ABP verwacht dat het ouderdoms- en nabestaandenpensioen per 1 januari 2022 stijgt met 1,5%-punt van 25,9% naar 27,4%. Dit heeft het ABP op 22 juli 2021 bekendgemaakt.

Het definitieve percentage van de pensioenpremie wordt eind november door het ABP bestuur vastgesteld. Stijgen de pensioenpremies voor 2022 volgens de huidige verwachting, dan stijgen de loonkosten in 2022 naar schatting met circa 0,6%. De premie voor de VPL-compensatie (IVP-premie) blijft 3%. Door de stijging van de pensioenpremies stijgt de werknemersbijdrage aan de premie voor het ouderdoms- en nabestaandenpensioen.

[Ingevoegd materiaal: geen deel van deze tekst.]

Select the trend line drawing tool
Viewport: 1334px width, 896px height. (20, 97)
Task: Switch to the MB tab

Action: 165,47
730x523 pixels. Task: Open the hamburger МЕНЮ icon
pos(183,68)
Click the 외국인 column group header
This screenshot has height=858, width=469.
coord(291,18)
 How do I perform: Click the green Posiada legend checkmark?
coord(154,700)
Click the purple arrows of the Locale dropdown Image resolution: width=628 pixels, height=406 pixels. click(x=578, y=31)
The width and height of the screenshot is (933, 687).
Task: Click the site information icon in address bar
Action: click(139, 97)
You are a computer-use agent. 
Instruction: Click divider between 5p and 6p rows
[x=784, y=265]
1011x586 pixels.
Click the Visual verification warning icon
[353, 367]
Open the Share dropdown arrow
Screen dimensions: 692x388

Het ABP heeft vorig jaar al gewaarschuwd voor een stijging van de pensioenpremies per 1 januari 2022. Dit was aanleiding voor de VO-raad om, samen met de andere sectororganisaties van de overheids- en onderwijssectoren, in gesprek te gaan met de samenwerkende centrales voor het overheidspersoneel (SCO). Het doel van het overleg was de pensioenpremiestijging te voorkomen dan wel af te zwakken. Het overleg heeft niet geleid tot wijziging van de pensioenregeling per 1 januari 2022.

Na de zomer wordt verkend of er een andere manier is om de totale pensioenpremielast de komende jaren niet te laten stijgen. Deze verkenning kan van invloed zijn op de definitieve vaststelling van de pensioenpremies.

De stijging van de pensioenpremies heeft niet alleen effect op de loonkosten voor werkgevers. De premiestijging drukt het totaal aan beschikbare arbeidsvoorwaardenruimte.